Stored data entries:
---------------
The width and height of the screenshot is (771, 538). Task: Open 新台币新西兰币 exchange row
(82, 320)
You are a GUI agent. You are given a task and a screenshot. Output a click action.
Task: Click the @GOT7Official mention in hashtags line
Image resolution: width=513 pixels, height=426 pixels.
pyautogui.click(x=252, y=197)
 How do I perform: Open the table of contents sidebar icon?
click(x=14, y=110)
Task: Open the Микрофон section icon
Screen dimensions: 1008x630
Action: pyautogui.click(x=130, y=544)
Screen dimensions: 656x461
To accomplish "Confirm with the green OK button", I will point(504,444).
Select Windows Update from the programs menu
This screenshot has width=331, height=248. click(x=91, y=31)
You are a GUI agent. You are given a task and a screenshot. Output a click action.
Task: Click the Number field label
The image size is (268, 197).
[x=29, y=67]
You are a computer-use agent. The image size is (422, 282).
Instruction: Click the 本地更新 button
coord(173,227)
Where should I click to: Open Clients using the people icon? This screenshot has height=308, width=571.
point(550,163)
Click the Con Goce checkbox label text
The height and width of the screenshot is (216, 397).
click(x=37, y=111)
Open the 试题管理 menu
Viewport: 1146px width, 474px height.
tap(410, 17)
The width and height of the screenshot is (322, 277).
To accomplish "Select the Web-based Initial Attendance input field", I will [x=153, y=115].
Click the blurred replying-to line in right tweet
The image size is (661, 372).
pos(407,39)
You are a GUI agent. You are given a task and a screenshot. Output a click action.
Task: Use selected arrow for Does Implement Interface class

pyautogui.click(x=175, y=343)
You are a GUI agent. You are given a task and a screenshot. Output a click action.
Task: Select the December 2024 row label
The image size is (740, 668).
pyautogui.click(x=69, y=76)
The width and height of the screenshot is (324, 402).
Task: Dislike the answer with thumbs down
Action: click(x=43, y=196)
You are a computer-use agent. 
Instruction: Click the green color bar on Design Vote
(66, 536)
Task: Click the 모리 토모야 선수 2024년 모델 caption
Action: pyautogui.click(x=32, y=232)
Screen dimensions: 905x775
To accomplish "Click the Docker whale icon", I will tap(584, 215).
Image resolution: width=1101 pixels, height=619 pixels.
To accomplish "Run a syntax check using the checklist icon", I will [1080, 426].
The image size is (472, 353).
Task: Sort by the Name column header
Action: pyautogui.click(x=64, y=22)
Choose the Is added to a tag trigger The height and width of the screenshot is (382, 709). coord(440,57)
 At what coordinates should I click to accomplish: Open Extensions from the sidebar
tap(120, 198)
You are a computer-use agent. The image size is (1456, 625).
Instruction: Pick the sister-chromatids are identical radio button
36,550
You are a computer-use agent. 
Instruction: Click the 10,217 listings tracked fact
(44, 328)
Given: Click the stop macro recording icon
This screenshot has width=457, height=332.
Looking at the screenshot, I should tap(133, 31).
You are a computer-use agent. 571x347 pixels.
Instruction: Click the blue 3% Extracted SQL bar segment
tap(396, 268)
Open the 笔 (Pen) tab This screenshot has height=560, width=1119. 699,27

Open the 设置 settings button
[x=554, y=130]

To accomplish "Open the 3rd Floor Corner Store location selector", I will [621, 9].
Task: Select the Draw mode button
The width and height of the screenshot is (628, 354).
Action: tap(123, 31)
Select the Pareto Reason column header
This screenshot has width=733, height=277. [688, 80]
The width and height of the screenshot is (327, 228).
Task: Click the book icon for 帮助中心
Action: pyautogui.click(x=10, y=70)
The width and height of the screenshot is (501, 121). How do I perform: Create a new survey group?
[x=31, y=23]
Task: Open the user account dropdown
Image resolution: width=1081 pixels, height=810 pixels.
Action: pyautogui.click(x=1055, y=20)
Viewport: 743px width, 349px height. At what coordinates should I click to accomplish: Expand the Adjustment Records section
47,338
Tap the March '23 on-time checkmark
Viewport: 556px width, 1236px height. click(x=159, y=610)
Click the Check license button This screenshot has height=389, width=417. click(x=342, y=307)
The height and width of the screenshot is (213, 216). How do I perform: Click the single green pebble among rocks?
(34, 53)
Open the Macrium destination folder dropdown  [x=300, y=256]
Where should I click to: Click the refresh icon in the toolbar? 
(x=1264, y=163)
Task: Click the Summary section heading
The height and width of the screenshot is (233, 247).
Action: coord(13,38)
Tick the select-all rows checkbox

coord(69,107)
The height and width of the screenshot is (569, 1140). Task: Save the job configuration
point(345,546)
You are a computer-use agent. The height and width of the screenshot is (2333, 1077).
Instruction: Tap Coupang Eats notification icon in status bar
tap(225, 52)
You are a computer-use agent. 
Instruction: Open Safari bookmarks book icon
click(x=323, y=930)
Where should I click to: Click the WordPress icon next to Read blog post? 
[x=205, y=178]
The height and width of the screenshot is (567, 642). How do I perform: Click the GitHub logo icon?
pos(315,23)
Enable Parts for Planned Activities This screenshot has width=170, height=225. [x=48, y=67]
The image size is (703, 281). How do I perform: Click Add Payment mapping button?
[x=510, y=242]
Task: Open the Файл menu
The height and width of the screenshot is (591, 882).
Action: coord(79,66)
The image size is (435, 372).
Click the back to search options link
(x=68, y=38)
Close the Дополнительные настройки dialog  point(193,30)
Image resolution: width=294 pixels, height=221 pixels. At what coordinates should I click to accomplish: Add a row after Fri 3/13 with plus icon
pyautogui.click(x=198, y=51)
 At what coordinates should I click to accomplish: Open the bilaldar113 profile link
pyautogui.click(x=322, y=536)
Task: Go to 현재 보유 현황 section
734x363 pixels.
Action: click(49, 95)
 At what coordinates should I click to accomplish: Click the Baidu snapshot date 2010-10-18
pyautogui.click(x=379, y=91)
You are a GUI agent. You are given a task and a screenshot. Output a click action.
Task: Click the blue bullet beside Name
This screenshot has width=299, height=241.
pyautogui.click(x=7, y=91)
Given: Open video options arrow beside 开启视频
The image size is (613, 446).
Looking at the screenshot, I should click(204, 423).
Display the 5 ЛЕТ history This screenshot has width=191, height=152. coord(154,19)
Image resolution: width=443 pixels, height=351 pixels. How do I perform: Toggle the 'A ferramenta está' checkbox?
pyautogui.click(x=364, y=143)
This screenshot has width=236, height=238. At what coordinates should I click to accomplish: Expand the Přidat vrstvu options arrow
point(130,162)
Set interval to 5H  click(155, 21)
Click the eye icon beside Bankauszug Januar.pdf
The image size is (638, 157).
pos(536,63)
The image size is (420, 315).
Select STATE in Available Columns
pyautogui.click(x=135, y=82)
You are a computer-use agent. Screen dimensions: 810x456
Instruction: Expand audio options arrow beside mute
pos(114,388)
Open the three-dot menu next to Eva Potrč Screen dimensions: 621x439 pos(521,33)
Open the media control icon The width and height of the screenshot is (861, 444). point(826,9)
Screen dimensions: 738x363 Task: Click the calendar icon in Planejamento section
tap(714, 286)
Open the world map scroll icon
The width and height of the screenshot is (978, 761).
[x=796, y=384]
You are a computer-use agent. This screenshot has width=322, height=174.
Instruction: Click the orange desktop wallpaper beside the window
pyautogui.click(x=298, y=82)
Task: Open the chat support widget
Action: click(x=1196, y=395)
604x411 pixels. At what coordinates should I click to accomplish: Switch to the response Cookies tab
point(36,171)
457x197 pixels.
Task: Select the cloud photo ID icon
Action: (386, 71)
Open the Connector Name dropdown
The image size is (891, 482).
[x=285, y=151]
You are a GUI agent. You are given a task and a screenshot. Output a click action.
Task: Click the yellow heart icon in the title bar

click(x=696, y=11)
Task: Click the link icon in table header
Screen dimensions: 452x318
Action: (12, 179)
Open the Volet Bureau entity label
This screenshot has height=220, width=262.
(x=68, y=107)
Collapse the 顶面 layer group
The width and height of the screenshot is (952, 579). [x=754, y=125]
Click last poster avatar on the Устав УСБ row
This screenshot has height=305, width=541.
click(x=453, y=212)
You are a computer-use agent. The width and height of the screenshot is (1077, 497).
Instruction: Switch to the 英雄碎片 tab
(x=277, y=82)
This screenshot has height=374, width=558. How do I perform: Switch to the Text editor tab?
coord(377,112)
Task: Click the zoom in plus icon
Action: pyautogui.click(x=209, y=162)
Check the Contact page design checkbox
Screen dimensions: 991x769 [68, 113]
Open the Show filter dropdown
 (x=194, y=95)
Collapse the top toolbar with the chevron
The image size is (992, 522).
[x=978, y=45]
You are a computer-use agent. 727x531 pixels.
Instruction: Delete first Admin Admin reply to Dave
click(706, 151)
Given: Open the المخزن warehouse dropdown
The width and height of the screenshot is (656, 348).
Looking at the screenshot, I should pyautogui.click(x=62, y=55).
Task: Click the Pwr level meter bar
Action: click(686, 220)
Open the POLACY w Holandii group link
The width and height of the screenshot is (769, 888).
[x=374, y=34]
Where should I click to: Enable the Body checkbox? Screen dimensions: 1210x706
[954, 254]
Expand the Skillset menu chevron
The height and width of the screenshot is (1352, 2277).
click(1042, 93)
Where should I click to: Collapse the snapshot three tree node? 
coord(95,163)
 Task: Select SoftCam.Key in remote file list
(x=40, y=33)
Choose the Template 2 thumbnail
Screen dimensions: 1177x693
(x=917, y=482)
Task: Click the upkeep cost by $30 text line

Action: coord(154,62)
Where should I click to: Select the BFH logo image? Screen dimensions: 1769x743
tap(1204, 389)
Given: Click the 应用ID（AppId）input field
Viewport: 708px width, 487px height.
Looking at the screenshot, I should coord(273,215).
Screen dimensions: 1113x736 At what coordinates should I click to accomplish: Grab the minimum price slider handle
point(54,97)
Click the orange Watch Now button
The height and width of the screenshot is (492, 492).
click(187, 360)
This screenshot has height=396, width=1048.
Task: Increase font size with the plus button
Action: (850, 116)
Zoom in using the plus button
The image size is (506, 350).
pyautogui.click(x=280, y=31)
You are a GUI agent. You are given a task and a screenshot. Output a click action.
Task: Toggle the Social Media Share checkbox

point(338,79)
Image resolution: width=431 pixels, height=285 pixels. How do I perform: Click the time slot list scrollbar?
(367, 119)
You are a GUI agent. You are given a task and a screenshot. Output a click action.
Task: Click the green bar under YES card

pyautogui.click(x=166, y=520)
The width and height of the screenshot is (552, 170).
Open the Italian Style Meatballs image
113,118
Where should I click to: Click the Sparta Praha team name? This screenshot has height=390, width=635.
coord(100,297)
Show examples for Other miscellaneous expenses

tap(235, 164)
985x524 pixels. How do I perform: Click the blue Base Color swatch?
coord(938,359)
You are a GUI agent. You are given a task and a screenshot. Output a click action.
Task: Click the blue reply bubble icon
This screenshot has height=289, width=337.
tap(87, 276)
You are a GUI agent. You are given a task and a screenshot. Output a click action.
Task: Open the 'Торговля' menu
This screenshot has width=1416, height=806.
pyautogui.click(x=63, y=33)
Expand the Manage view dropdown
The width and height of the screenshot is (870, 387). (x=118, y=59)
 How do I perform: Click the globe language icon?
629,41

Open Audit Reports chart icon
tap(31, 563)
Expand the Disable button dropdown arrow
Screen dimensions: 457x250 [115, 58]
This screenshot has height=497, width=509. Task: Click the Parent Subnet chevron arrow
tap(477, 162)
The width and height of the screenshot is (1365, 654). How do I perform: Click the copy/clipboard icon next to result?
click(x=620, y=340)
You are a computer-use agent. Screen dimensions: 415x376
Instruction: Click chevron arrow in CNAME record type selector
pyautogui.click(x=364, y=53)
---------------
• _EXERCISE INSTRUCTIONS_
Report the number of lines above containing the string "field" as your sole answer.

• _SOLUTION FOR THIS EXERCISE_
3